Aadhya went to fetch her car from the parking space—another convenient bit of magic; she’d found one with no trouble, less than a block away—and as soon as she had us in it, she began driving without any discussion. By some sort of instinctive and unspoken agreement, none of us said anything until we’d got through the tunnel and back into New Jersey, as if we needed to get running water between us and the monster on the other side, but then we came out from under the river and Liesel immediately said, “She is a maleficer?” at exactly the same time as Aadhya said, “Okay, El, what the fuck.”
“Yes,” I said, which was the answer to both of them.
“Do you think they…know,” Aadhya said, but it stopped being a question by the time she finished asking it. Of course they knew, where they was everyone who mattered: the rest of the New York council, the senior wizards of the enclave. It was a feature for them, surely, not a bug. A fantastically controlled dark sorceress, capable of anything and willing to do worse yet—of course any enclave would grab at her with both hands. That had been my own strategy for getting an enclave place, after all, and an excellent strategy it was; it had only broken down on my being willing to execute it. No wonder Ophelia was a shoo-in for the next Domina. In fact, it was probably her own choice not to have taken the position yet.
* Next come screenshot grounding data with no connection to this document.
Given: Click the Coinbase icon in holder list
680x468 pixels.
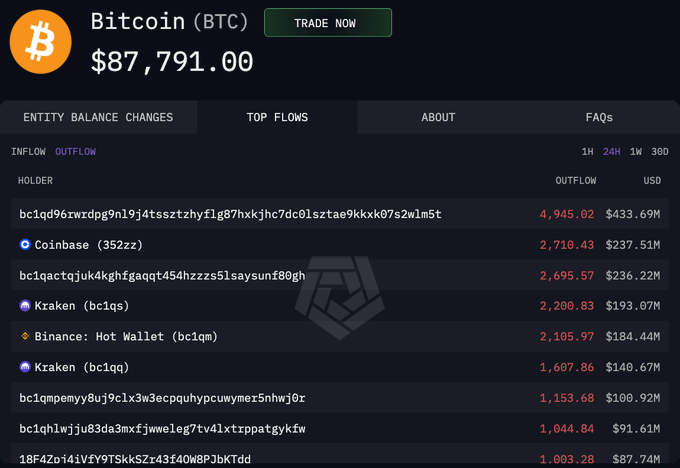Looking at the screenshot, I should pos(26,244).

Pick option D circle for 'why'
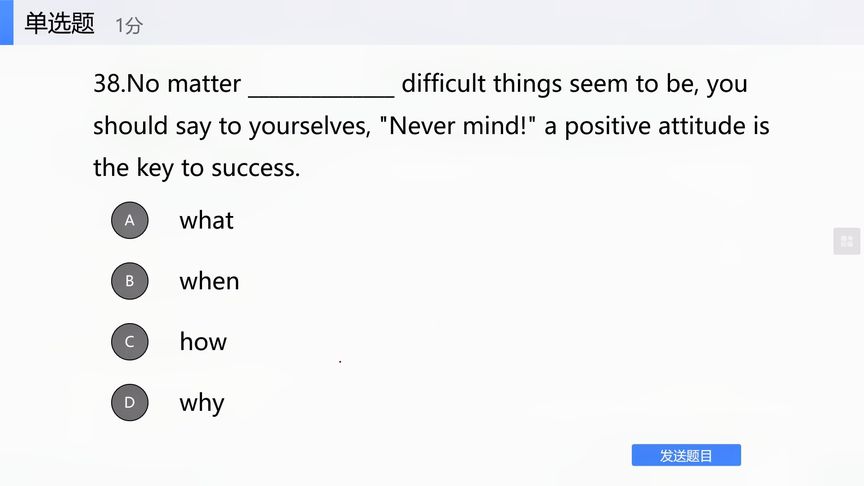pos(129,402)
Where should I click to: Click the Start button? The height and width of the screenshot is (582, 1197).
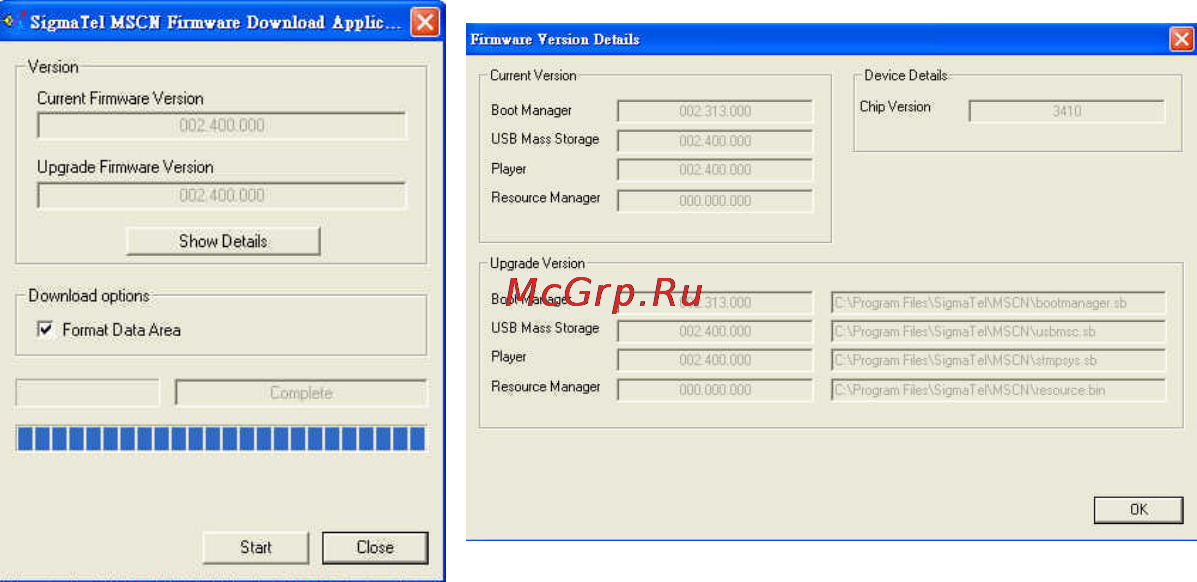point(256,547)

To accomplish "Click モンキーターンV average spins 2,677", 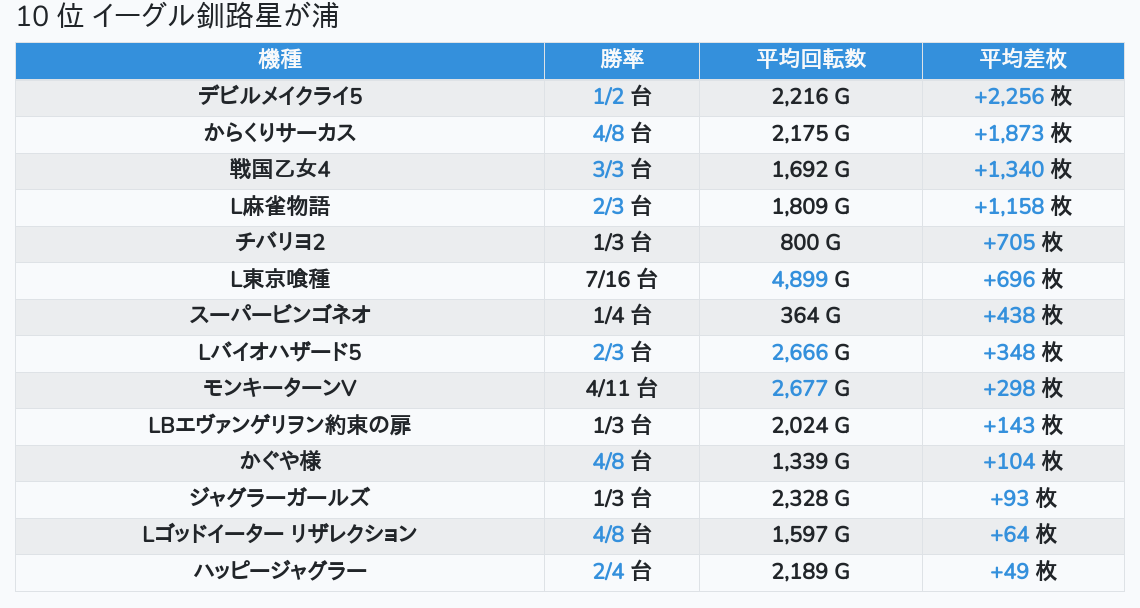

I had Ophelia’s small box cupped in my hands—not protectively, more like making sure it didn’t go off in some way—and I spent the rest of the way just staring at it, until Aadhya was pulling up in front of what I assumed at first was some sort of club or restaurant, a vast hulking mansion of pink brick that was only a tiny bit shy of London’s monstrosity, only it hadn’t been allowed to collapse in on itself. The plantings were absolutely stupendous, what seemed like the entire garden in bloom. But she left her car in the drive and led us to the door, so I said cautiously, “This isn’t your house?” half expecting her to laugh at me, only she said, “Yeah, sorry, I’m throwing you to the wolves,” before she opened the door.
The wolves were her entire family, who indeed descended on us in a pack; her mum sailed straight to me, grabbed my face in her hands and kissed me on both cheeks and then held me back a bit so she could smile at me fiercely, her eyes wet. “Aadhya told us all about you,” she said, her voice thick. I swallowed hard.
It wasn’t anything like the vague fragments I remembered from that one catastrophic visit to my father’s family. The gigantic American house was full of slightly wrong architectural details and every imaginable mod con, aggressively mundane. That was how Aadhya’s family had protected their last remaining child: they’d hidden all the magic away into small rooms upstairs, a workshop down in the basement, behind locked doors, and threw the rest of the house open to the mundane friends she made at the local middle school and turned it into a warm welcoming feast of a place for them, so mals wouldn’t come anywhere near.
And they hadn’t shut the doors after she’d gone away. While we were all sitting round the pool in back with tall cold glasses of iced tea full of fruit and a bowl of freshly made snack mix that I couldn’t stop eating by the handful, a mundane neighbor dropped by unannounced with a whole basket of glowing ripe tomatoes; she said they were overflowing her vegetable patch, exclaimed with surprise and delight to see Aadhya all grown up and home from boarding school, was beamingly friendly to Liesel and only wobbled a little when she came to me, with a vague expression of unease crossing her face that she hurriedly papered over with an even more determined smile before making a slightly awkward excuse to leave rather than sit down and have a drink.
Her own family probably felt that sensation too, since everyone does. But they didn’t let on if they did. They weren’t mundanes, and I wasn’t just a friend from school: I was Aadhya’s ally. I had got their daughter out of the Scholomance, and she’d got me out. For most of us, the loser kids who don’t have an enclave ready to take us in when we graduate, that’s the most important relationship in our lives short of marriage, and sometimes beyond it. I’d needed most of last year to wrap my head round the idea that anyone had been willing to be my ally at all, my ally and my friend, and not just someone using me at arm’s length, warily. I’d never thought about what it would be like having that relationship after getting out. And this was what it was like: I was welcome.
So it was, after all, like that visit to the compound outside Mumbai, only it was just the first shining moments of that visit, which had stuck with me all these years, warm and golden, family, and this time the beauty didn’t stop. And I didn’t say I need to get going, even though if I was going, I did need to go. It was like having cool balm applied to the searing pain of meeting Ophelia, of looking at Orion’s life.